In mid-January, Rhode Island mom Lilian Calderon was nearly deported for trying to get in line for legal status. The undocumented mom of two and her husband, a U.S. citizen, had gone to an immigration interview with photographs and documents testifying to the authenticity of their relationship in hand, only to have Immigration and Customs Enforcement (ICE) take her into custody.
Calderon was eventually reunited with her family, but not without an intervention from the American Civil Liberties Union (ACLU), which sued for her release. It turns out, Calderon wasn’t alone in being targeted. According to an ICE affidavit filed in Calderon’s case, mass deportation agents have arrested six other immigrants in Rhode Island and Massachusetts at similar appointments. Judge Mark Wolf called Calderon’s arrest, “part of a pattern”:
He outlined the case of Fabiano Mateus de Oliveira, a Brazilian national also arrested in January after he went to a government office seeking permanent residency through his marriage to an American.
In March 2017, Leandro Arriaga Gil, a Dominican man, and four other unauthorized immigrants were arrested at a Citizenship and Immigration Services office in Lawrence under similar circumstances, Wolf noted.
In his affidavit, [ICE Field Office deputy director Todd] Lyons wrote that in addition to Calderon and Oliveira, five other people had been detained in January under similar circumstances. One person was detained and released the same day, he said.

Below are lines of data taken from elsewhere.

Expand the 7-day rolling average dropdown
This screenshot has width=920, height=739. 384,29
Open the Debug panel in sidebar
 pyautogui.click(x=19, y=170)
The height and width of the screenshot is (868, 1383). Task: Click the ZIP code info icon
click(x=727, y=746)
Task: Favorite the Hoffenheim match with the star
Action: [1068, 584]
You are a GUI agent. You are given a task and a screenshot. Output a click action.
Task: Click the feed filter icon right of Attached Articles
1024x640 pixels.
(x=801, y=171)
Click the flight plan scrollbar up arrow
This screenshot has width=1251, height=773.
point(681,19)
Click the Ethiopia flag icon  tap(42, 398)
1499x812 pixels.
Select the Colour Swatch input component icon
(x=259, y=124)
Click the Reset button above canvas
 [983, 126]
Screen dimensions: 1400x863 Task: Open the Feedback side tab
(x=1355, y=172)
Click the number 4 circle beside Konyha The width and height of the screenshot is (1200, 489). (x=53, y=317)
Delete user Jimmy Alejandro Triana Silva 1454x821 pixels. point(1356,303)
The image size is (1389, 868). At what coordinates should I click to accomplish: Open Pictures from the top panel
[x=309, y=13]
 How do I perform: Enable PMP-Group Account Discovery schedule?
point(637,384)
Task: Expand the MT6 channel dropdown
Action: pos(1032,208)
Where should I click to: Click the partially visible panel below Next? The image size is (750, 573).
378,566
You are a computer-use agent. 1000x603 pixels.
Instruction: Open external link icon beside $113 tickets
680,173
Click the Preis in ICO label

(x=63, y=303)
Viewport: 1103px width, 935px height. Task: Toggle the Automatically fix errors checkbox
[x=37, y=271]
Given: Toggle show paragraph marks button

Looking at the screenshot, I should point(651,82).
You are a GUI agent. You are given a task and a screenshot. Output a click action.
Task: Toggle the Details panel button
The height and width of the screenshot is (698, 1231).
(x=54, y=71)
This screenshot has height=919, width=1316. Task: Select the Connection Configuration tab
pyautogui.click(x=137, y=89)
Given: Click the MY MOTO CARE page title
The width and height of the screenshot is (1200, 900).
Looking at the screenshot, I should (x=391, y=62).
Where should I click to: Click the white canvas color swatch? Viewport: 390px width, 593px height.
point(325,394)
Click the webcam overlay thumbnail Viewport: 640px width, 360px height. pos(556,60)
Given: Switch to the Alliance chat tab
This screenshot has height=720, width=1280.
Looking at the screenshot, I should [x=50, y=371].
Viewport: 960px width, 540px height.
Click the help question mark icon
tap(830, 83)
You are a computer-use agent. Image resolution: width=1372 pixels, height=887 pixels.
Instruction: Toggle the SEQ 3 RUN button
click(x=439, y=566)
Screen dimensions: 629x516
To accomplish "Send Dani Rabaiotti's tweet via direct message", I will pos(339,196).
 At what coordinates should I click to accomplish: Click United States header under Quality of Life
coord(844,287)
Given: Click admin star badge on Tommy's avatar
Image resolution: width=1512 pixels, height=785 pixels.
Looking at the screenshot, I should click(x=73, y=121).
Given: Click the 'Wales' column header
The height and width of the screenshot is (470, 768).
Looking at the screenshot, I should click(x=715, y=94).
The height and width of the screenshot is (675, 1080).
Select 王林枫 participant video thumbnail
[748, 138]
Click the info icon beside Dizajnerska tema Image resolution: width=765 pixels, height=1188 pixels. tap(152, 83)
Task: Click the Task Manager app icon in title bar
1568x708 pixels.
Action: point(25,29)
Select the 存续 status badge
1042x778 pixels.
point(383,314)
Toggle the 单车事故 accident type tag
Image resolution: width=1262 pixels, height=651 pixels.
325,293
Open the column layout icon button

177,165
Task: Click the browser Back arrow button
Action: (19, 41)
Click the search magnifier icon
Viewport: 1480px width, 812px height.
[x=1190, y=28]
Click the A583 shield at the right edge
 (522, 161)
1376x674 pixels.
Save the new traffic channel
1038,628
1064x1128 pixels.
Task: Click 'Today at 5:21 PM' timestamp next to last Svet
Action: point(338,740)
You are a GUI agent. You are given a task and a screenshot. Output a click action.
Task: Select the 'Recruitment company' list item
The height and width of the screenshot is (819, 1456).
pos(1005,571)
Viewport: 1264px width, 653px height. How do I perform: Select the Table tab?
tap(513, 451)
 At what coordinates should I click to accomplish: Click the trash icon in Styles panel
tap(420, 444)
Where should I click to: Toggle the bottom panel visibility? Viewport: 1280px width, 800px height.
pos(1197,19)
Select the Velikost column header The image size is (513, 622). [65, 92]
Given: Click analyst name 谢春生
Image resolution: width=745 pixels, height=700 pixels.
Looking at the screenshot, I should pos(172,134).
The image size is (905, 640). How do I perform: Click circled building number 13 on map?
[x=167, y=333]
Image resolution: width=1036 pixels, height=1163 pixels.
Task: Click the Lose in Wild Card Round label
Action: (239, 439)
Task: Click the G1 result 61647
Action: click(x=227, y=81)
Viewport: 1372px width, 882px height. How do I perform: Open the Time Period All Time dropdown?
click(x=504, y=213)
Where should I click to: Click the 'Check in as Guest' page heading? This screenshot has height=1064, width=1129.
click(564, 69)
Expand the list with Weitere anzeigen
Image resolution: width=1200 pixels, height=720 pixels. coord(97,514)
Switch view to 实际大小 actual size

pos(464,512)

In December, Colorado dad Melecio Andazola Morales was deported after being taken into custody at his immigration interview. “We thought it was the last step for him to finally become a permanent resident,” said his daughter Viviana, a U.S. citizen. She had petitioned for him, filed paperwork, paid fees and hired a lawyer, yet he was still taken into custody and deported despite having no criminal record. “Honestly, it was incredibly cruel,” Viviana later said. “In retrospect, now I know they had planned that all along. My dad was trying to do right by the law.”
Nope, ICE isn’t using your tax dollars to target dangerous people and so-called “bad hombres,” they’re instead targeting immigrants Jose “Ivan” Nuñez, who was arrested at his immigration appointment during his attempt to gain legal status through his U.S. citizen husband, Paul Frame. Advocates have also kicked off a petition. “I was the one pushing Ivan to go through with this process,” Frame said during a press conference at a local LGBTQ center. “I said, ‘Let’s become legal, then we have no worries.’” Like Calderon, Andazola Morales, and so many others targeted by ICE, Nuñez has no criminal record:
During an interview in which the couple was seeking an I-130, a petition for an undocumented relative to change immigration status, Frame claims he was asked to leave the room. It was at this moment that Nuñez was taken in custody by ICE and placed in York County Prison, where Frame has been allowed to see him only three times a week.
“Marriage was just was not enough for queer people, particularly for queer people of color,” said GALAEI executive director Nikki Lopez. “In this case, citizenship doesn’t matter because this [Trump] administration sees us how they see us.” “We have an administration that is making it harder and harder to live in this country as an immigrant and criminalizing people of color,” said Juntos executive director Erika Almiron. “This radical love that we’re expressing is a way we’re going to fight back.”
“Under President Trump, every undocumented person living in the United States is a target, a deportation priority,” Viviana wrote in a New York Times op-ed following her dad’s detainment. “This is a grave national security mistake. As this administration creates more distrust and fear in our communities, it is not encouraging people to be honest with law enforcement agents. Undocumented people want to cooperate with the law, but there is no path for them to do so without jeopardy of detainment or removal.”
As the administration claims it’s trying to reform the immigration system with one hand, it’s discouraging those here who might have a path to legal status to veer off it with the other. And, it’s part of their plan. “It injects a sense of fear into the process,” the National Immigration Law Center said last year, “that shouldn’t be there for people who are otherwise going forward with their application that they’re entitled to pursue. They’re now being sent this message that they should be very, very afraid and very cautious.”